### Source extract
►
Let's calculate the cost over the entire dataset of getting it wrong for $\begin{bmatrix} \theta_{0} \\ \theta_{1} \end{bmatrix} = \begin{bmatrix} -10 \\ 1 \end{bmatrix}$



In [15]:

    
# Get X and y into the right shapes for use in computeCost
# Add a first column of 1s to X
X.insert(0,'Ones', 1)



In [16]:

    
X.shape









    Out[16]:





(97, 2)



In [17]:

    
# The new form of the inputs
X.head()



In [18]:

    
# Turn inputs, outputs and thetas into matrices to suit the costCompute function
X = np.matrix(X.values)
y = np.matrix(y.values)



In [19]:

    
# Choose values for theta
theta_test = np.matrix('-10;1')



In [20]:

    
c = computeCost(X,y,theta_test)
c









    Out[20]:





34.239206058393812

How the Cost Varies as Theta Values Change



In [21]:

    
# Generate a grid of values over theta0 and theta1
# theta0 is between -5 and 5 (increments of 0.1)
# theta1 is between -2 and 2 (increments of 0.1)
theta0_vals, theta1_vals = np.mgrid[-4:4:0.1, -2:2:0.1]
# Get arrays of theta0 and theta1 values
theta_grid = np.c_[theta0_vals.ravel(), theta1_vals.ravel()]
len(theta0_vals), theta_grid.shape, theta_grid[0].T, theta_grid









    Out[21]:





(80, (3200, 2), array([-4., -2.]), array([[-4. , -2. ],
        [-4. , -1.9],
        [-4. , -1.8],
        ..., 
        [ 3.9,  1.7],
        [ 3.9,  1.8],
        [ 3.9,  1.9]]))



In [21]:

    
#mesh_grid = np.meshgrid(theta0_vals, theta1_vals)



In [22]:

    
# Through the magic of matrix multiplication, we're going to calculate the cost for each pair of theta values
cost_vals = [computeCost(X, y, np.matrix(theta_vals).T) for theta_vals in theta_grid]



In [ ]:

    
# Plot the cost values
# Helpful tutorial at http://physicalmodelingwithpython.blogspot.com/2015/08/illuminating-surface-plots.html
from mpl_toolkits.mplot3d import Axes3D
fig = plt.figure(figsize=(12,8))
◄
### Exercise data
►
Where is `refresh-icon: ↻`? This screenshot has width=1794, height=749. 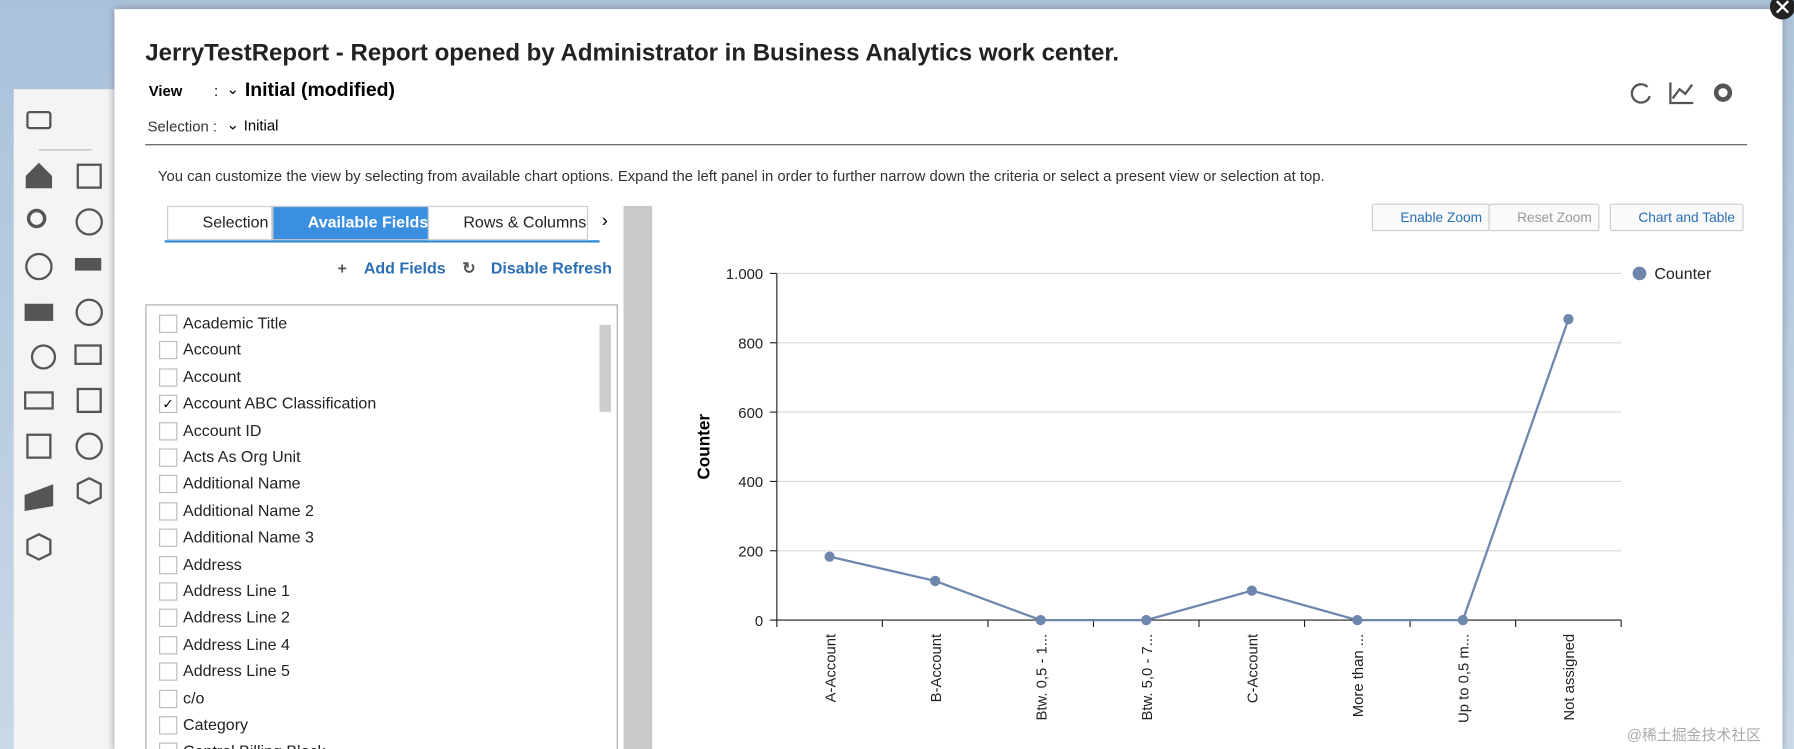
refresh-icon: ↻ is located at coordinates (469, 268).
◄
►
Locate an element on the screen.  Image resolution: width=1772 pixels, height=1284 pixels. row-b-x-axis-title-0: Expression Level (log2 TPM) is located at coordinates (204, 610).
◄
### Action item
Extend the linear regression cost notebook past its final line of code. The material was taken from a separate source.

### Answer section
# CAUTION Depending on the fineness of np.mgrid above, this can take a long time to execute
theta0, theta1 = np.meshgrid(theta0_vals, theta1_vals)
ax = Axes3D(plt.figure())
#ax.plot_surface(X, Y, Z, rstride=1, cstride=1)
#ax = fig.add_subplot(111, projection='3d')
ax.plot_surface(theta0, theta1, cost_vals, rstride=1, cstride=1)
plt.xlabel('theta 0')

Step 6: Pick an Iterative Method to Minimize the Cost of Getting it Wrong

The cost function might have a minimum but how can we possibly find it? We can't use the brute force method of choosing every possible combination of values for $\theta-{0}$ and $\theta_{1}$ -- there are an infinite number of combinations and we'll never finish our task.

This is where the concept of gradient descent comes in. Imagine starting anywhere on the surface, say at $\theta_{0}$ at -10 and $\theta_{1}$ at -1. That's at the front edge of the plot above. If we took a step in the direction where the slope under our feet is steepest, then we would be one step closer to the "bottom" of the surface. So let's take that set and then take the next step in the direction where the slope under our feet is steepest. That gets us even lower and in the right direction to the bottom. Eventually, after a number of these steps, you'll get to the bottom.

That's the idea. To make it work, we have to write out an expression for the next set of parameter values to try. And it turns out that for the cost function $J(\theta)$, there is a well-worked out way to write these values for $\theta_{0}$ and $\theta_{1}$ based on the direction of the steepest slope.

How To Choose the Next Set of Values for $\theta$

$$\theta_{j} := \theta_{j} - \frac{\alpha}{m} \ [\sum_{i=1}^{m} (h_{\theta}(x^{(i)}) - y^{(i)}) x_{j}^{(i)}]$$

Step 7: Implement the Iterative Method



In [24]:

    
# Implement Gradient Descent
def gradientDescent(X, y, theta, alpha, iters):
    # NOTE: X must already have a column of 1s added to it
    # X is a m x n matrix
    # y is a m x 1 matrix
    # Theta is a n x 1 matrix
    
    # Keep track of everything
    sumError = np.zeros(shape=(len(theta),1))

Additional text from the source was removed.